Similar to Facebook scams, Twitter messages promise such curiosities as the “Banned Lady Gaga Video,” which takes users to a fake YouTube page. If you click the play button, a window pops up and seeks permission to access your Twitter account. If you grant access, you allow third parties to post messages in your name. Another recent scam, “TimeSpentHere,” promises to tell you how many hours you’ve spent on Twitter. Since it appears to come from a Twitter friend, you may think about clicking on it. But this rogue application actually wants your email address, which could be used later for a phishing campaign or spam.

LinkedIn: Threats remain low

Although cybercriminals more frequently target users of Facebook and Twitter, the business networking site LinkedIn is also a target.

The biggest threat with LinkedIn is data-mining. Cybercriminals take information about companies and whom they employ, and then use that information to launch spearphishing attacks. Corporate directories also exist online, providing a wealth of information for spearphishers.

Malicious LinkedIn invitation reminders pose another threat. These links can redirect you to a webpage that installs a variant of the Zbot malware (also known as Zeus) onto your computer. If you click, remote hackers can now compromise your computer and potentially steal your confidential data.

Google Plus: Early users demand privacy

Google Plus, a recently launched social network that aims to compete head-to-head with Facebook, is learning the ropes as far as privacy is concerned. Google currently restricts the social network to a “limited field trial” so they can gather feedback, patch bugs and identify privacy holes before making the site available to a mass audience.

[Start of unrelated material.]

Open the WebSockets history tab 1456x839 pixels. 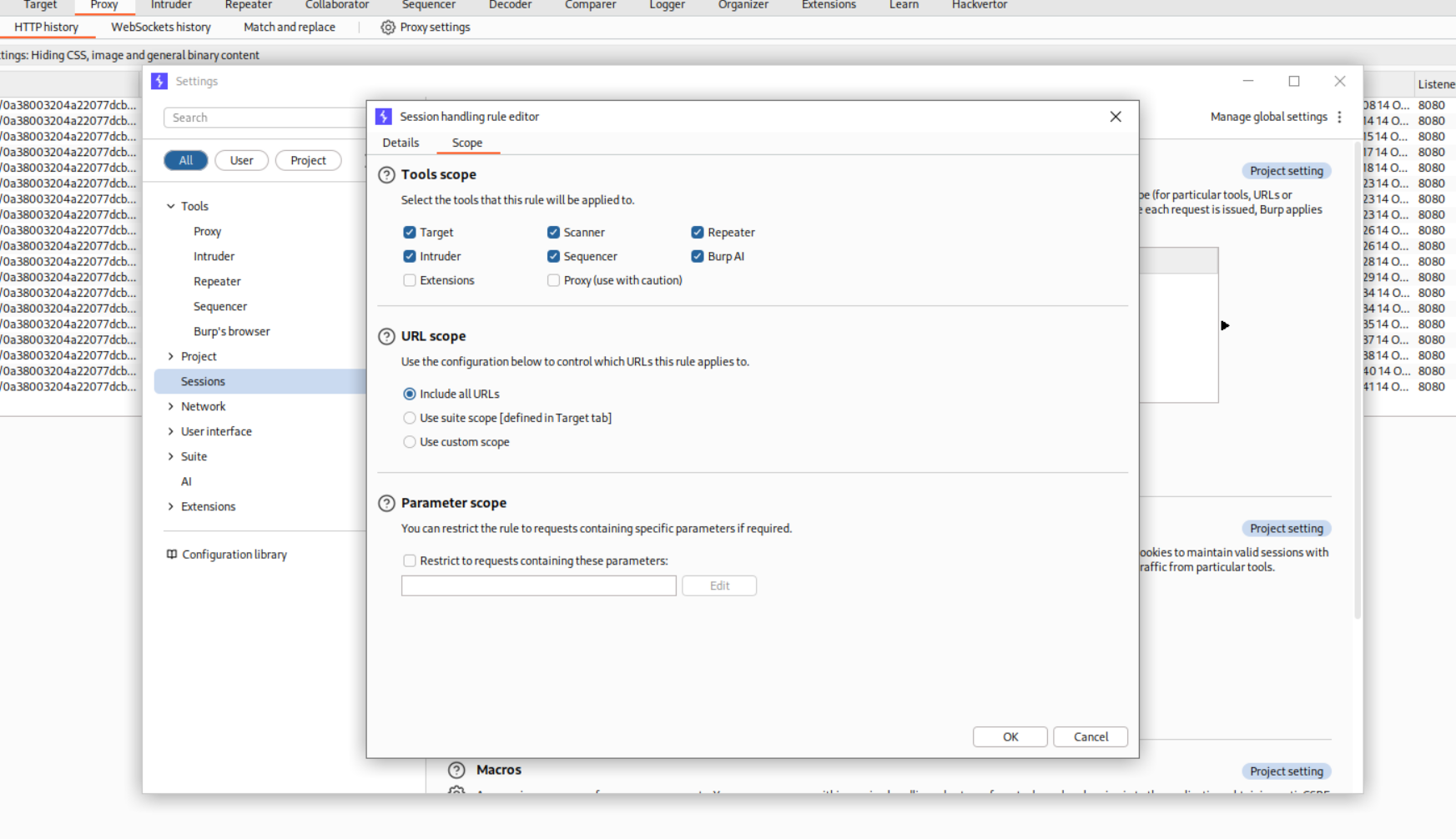pyautogui.click(x=161, y=28)
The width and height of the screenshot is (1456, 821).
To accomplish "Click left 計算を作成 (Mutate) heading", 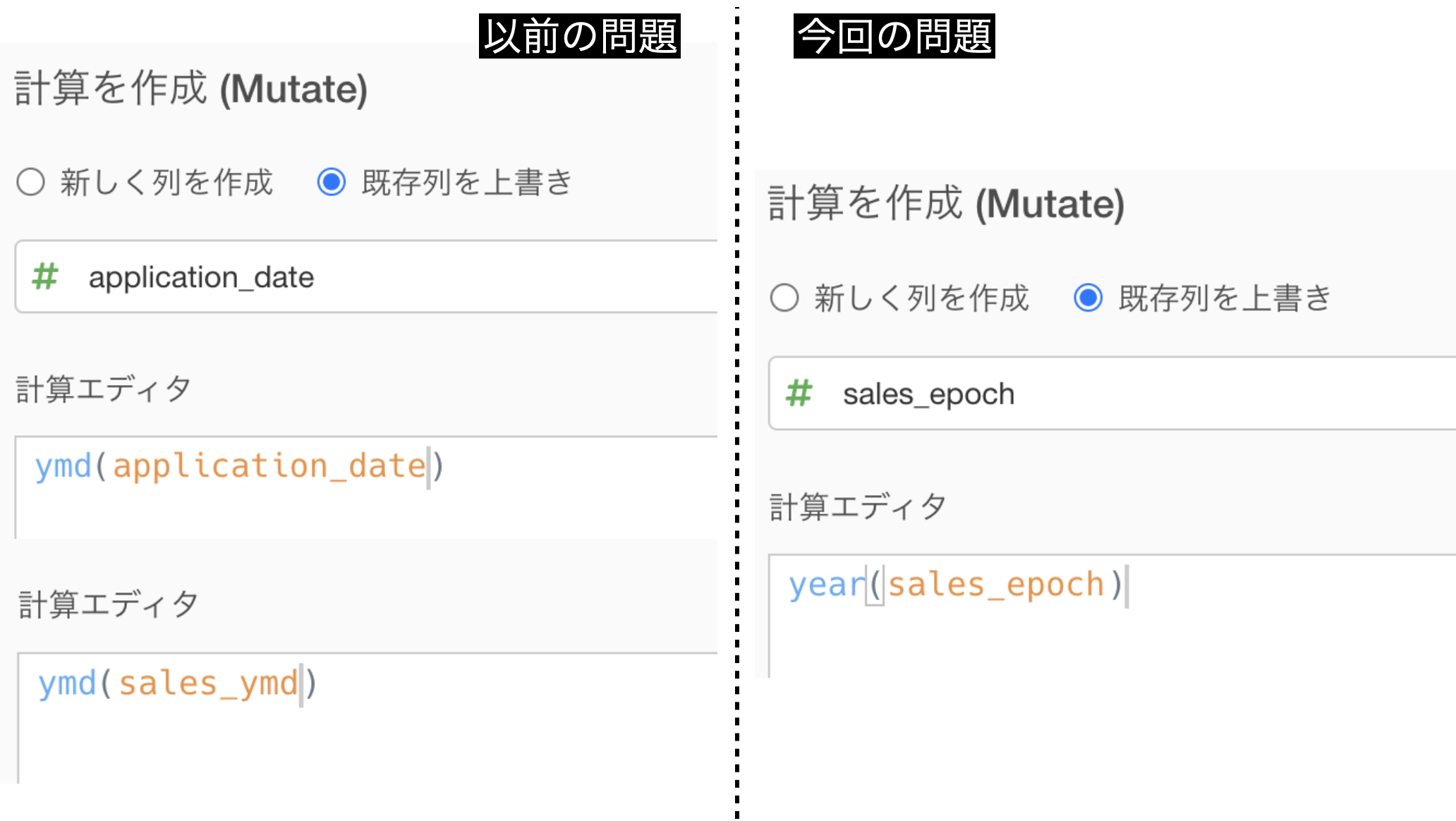I will click(191, 89).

Privacy experts say that Google Plus is designed to let people have better control over privacywith respect to sharing with family, co-workers and friends.


In response to initial user feedback, Google Plus recently changed its privacy options around gender, so that users do not have to reveal their gender online.

Protection strategies for social networking

Facebook has its own Facebook Security page. But we also recommend reviewing theSophos best practice guidelines for Facebook privacy settings with your organization’s staff and setting up ongoing security training and awareness. You can also keep up to date with the real threats on Facebook by encouraging all users to join the Sophos Facebook page. Our Facebook page alerts you to the latest rogue applications, scams and malware attacks threatening social network users. You can also learn how to clean up your Facebook profile after a survey scam in this Sophos YouTube video.

Facebook security best practices: A summary

  • Adjust Facebook Privacy settings
  • Read the Facebook Guide to Privacy
  • Think carefully about choosing your friends
  • Show “limited friends” a cut-down version of your profile
  • Disable options, then open them one by one

If you’re a victim of rogue Twitter applications, you can remove their rights by going to the Twitter website and visiting Settings/Applications and revoking the offending app’s rights.Twitter also has a Safety Center within its Help center and blog posts on how to Avoid Phishing Scams. You can get regular status updates on Twitter by following @safety and@spam. And, be sure to follow @SophosLabs to get regular updates to protect your business.

LinkedIn’s blog discusses security issues and includes posts such as Protecting yourself from hackers and Quick tips on Security and Privacy.

Consider working with your communications team to put a Social Media Policy in place for your company that includes not only how to communicate using social media, but also how to protect yourself on these sites. Also realize that some sites let you broadcast your messages between different social networks. For instance, you can choose to have all of your LinkedIn updates also sent out as tweets, but remember that your audience on Twitter can be anyone, whereas only your own network can view LinkedIn updates.

Finally keep your antivirus software up to date, install the latest security patches and if you’re looking for news, go to the legitimate news websites, rather than clicking on a link that sent by a friend.